» ACTIVITY:
Transcribe, starting at the line with "How do I perform: Click" and ending at the line with "Task: Collapse the Employee 2 row group", every line of the material below exactly, but leave out the pictures and anything outside that span.

☆ ☆ ☆

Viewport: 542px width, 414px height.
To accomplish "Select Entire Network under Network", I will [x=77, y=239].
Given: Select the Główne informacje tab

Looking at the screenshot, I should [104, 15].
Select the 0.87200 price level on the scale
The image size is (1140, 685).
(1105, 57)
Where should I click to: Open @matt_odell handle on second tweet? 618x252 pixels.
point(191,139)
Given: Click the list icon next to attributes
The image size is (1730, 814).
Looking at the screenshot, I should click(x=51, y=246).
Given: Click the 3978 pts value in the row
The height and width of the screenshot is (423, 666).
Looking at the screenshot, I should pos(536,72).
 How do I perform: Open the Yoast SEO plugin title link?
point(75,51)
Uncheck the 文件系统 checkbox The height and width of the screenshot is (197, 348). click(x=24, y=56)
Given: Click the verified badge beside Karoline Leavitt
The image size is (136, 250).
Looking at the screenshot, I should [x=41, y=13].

☆ ☆ ☆

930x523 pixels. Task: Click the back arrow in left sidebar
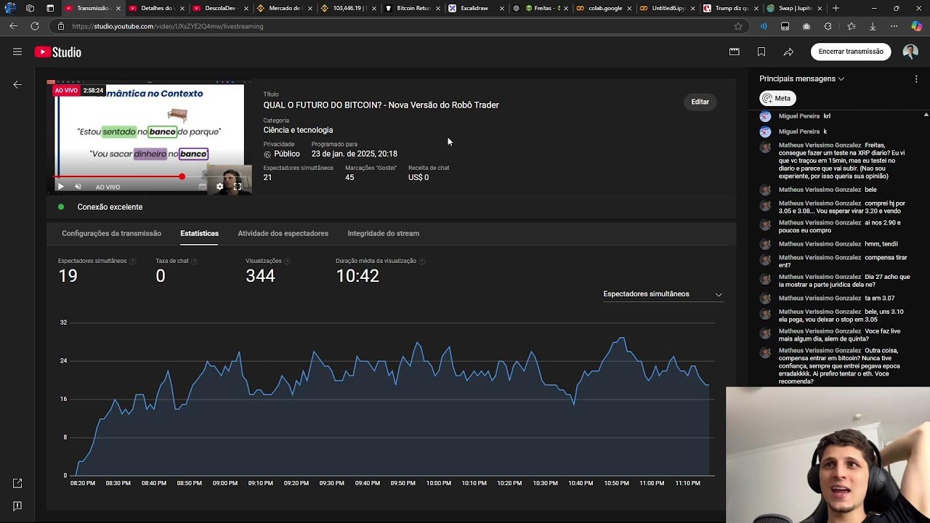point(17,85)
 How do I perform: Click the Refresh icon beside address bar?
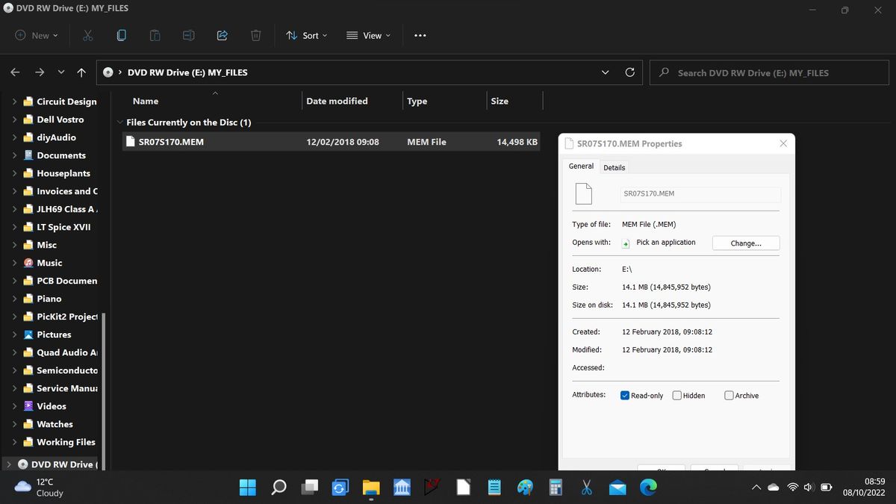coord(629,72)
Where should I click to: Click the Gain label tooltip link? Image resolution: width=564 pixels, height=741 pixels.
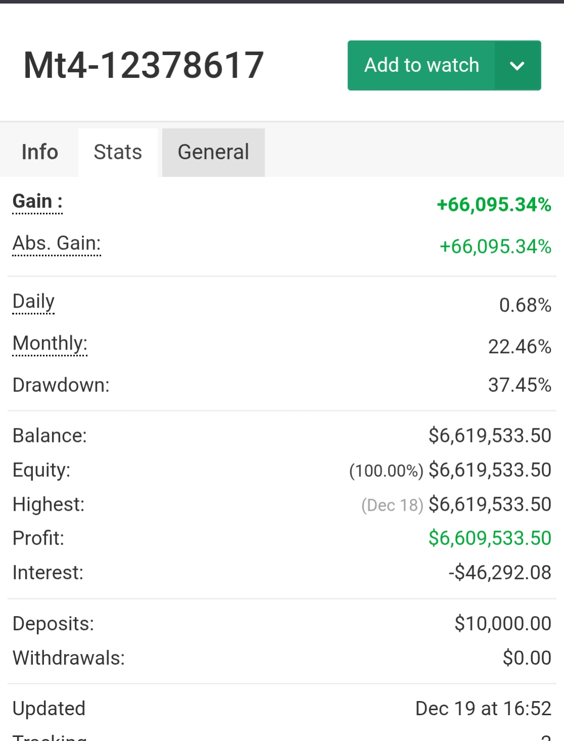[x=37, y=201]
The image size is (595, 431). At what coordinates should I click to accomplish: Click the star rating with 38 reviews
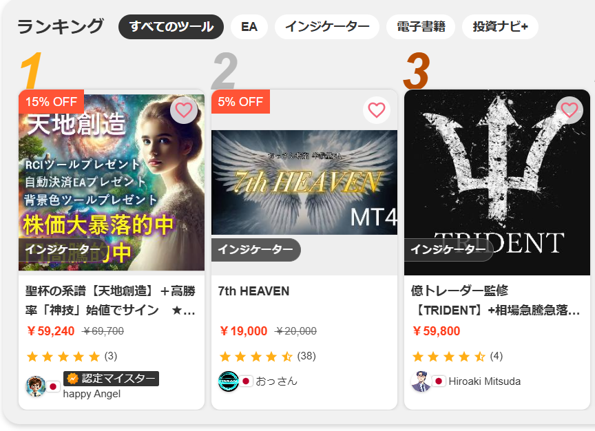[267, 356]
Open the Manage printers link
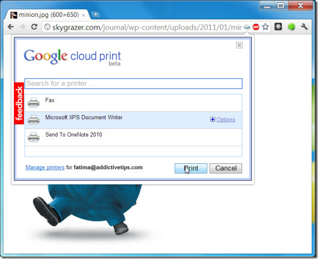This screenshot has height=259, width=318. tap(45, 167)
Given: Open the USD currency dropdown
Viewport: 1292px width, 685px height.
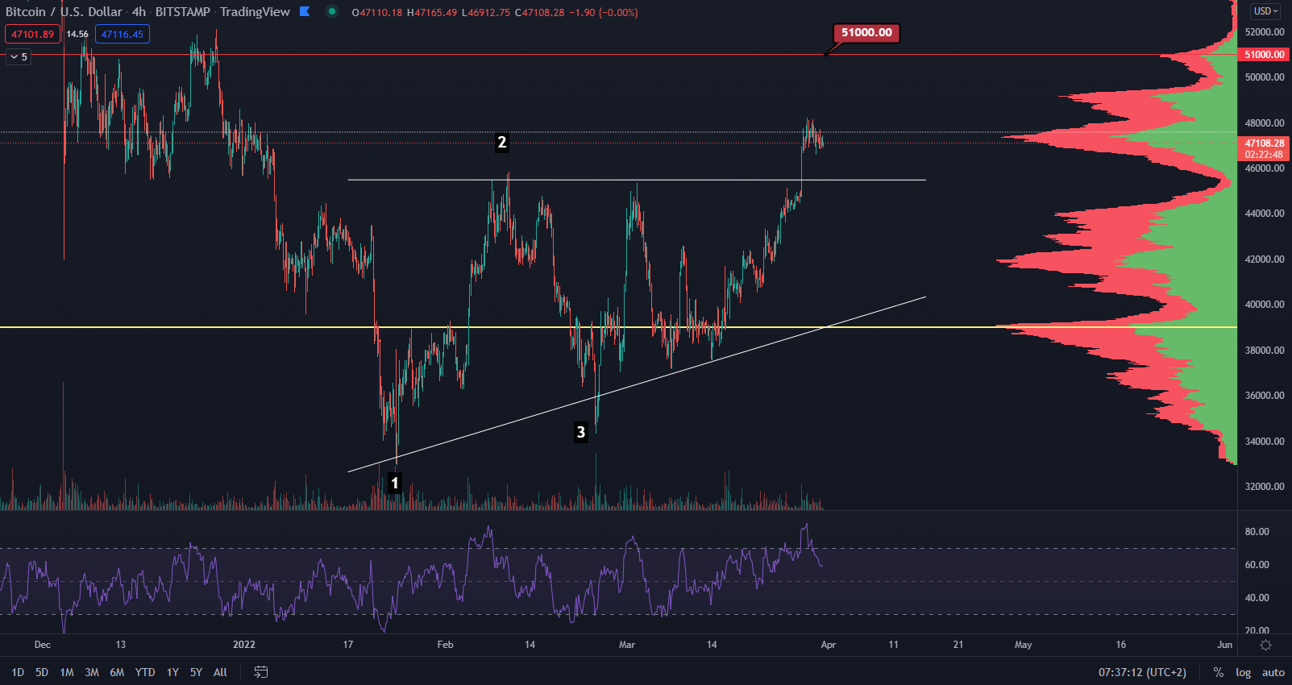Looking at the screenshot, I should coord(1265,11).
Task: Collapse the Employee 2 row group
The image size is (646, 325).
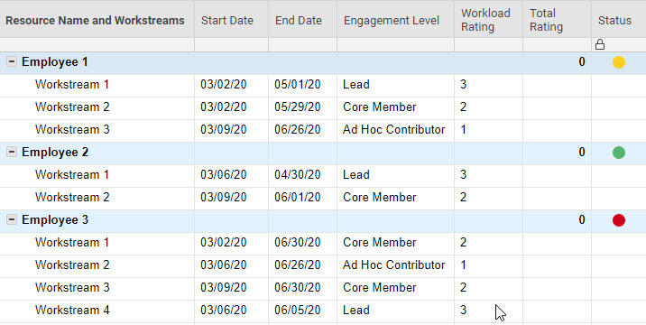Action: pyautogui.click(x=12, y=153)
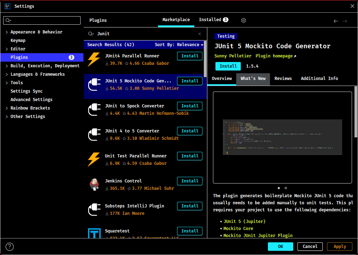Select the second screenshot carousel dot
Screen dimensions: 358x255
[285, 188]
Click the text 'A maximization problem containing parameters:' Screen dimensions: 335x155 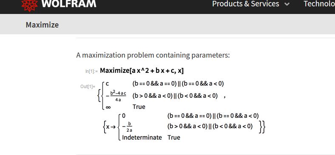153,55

☆ ☆ ☆

» ANSWER BOX:
 How do I perform: Click the Refresh icon beside address bar?
coord(629,72)
Where should I click to: Click the Gain label tooltip link? Image resolution: width=564 pixels, height=741 pixels.
[x=37, y=201]
The image size is (595, 431). At what coordinates should I click to accomplish: Click the star rating with 38 reviews
[267, 356]
Open the Manage printers link
This screenshot has height=259, width=318. tap(45, 167)
Given: Open the USD currency dropdown
Viewport: 1292px width, 685px height.
Looking at the screenshot, I should coord(1265,11).
Task: Collapse the Employee 2 row group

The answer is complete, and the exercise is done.